И всё же возникает впечатление, что в третьей редакции романа гипотеза Быкова как будто подтверждается, поскольку окружение Воланда поэта называет «мастером». Тут и впрямь можно усмотреть параллель с известным телефонным разговором в июне 1934 года, когда Сталин интересовался мнением Бориса Пастернака о Мандельштаме [130]: «Но ведь он же мастер, мастер?» Однако проблема заключается в том, что Булгаков в последней редакции романа отказался от этой нарочитости – теперь мастером он называет своего героя сам. Что же это получается? Неужто автор присвоил себе право называть писателя тем словом, которое принято произносить только с высоких трибун или писать в передовицах «Правды» и «Известий»?

По-моему, Быков ищет истину там, где её не может быть. Во-первых, мастер – это отличительное звание, принятое у масонов, тут может быть намёк на некоторую «избранность» возлюбленного Маргариты. Во-вторых, это просто уважительное обращение, признание профессиональных достоинств столяра-краснодеревщика, создателя скрипок, художника или писателя. В-третьих, аналог этого слова, широко распространённый и у нас, и в Европе – мэтр. Во французском языке maître означает «господин, учитель, мастер». Видимо, так и называли актёры мольеровского театра своего директора, а Булгаков трансформировал это слово в более привычное для большинства своих сограждан – «мастер». И повторюсь: Сталин использовал слово «мастер» лишь однажды в телефонном разговоре, а статья Горького разошлась тысячными тиражами.
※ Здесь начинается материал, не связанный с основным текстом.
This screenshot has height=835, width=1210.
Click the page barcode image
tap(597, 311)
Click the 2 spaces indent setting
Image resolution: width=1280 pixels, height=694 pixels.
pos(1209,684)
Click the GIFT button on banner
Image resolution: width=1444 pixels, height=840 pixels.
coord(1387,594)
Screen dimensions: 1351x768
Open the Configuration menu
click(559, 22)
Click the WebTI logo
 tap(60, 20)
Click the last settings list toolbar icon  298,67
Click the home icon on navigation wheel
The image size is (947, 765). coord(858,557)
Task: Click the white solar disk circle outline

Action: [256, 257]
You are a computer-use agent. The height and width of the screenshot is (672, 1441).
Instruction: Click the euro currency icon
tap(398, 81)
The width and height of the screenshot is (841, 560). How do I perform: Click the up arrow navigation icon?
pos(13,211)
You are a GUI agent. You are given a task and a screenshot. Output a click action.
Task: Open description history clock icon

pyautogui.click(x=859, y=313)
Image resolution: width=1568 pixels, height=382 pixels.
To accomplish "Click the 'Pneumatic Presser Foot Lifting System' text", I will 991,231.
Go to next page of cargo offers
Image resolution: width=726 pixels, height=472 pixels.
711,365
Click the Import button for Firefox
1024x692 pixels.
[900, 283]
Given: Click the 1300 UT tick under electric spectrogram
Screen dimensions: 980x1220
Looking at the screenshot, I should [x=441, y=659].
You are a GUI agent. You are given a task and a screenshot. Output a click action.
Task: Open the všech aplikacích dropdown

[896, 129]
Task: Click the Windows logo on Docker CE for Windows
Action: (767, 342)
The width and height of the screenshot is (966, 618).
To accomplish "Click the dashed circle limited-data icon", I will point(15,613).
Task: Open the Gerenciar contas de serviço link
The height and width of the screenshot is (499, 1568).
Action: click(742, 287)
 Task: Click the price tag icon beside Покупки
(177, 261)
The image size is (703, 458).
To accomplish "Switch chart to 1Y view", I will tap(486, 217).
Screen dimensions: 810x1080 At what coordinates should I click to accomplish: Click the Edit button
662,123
Так что в «открытии» Быкова есть существенный изъян: поскольку приоритет в использовании слова «мастер» принадлежит Максиму Горькому, уничижительная критика в отношении Булгакова теряет всякий смысл.

А в дополнение к этому приведу отрывок из книги Быкова о Пастернаке, посвящённый мастеру:

«Пастернак сходил с эстрады, только что ответив невнятным улыбчивым мычаньем на гневный монолог крестьянского поэта Петра Орешина. Ничего внятного и нельзя было ответить: Орешин сам не знал, что ему так не понравилось. Он наскакивал на Пастернака со странными претензиями: "Думаете, вы мастер? Не таких мастеров знавали! Андрея Белого слушали! " В ответ на эту гневную отповедь Пастернак улыбался и разводил руками, пропуская сказанное мимо ушей».

Вот и мне, видимо, следовало бы не слушать лекцию Дмитрия Львовича о Булгакове, а пропустить всё сказанное им мимо ушей. Да вот хочу выбросить из головы, но никак не получается. Причиной стало весьма своеобразное определение понятия художник, которое озвучил Быков в своей лекции [126]:

«Художник остаётся художником до тех пор, пока он не профессионал, пока он отыскивает какие-то новые пути и возможности».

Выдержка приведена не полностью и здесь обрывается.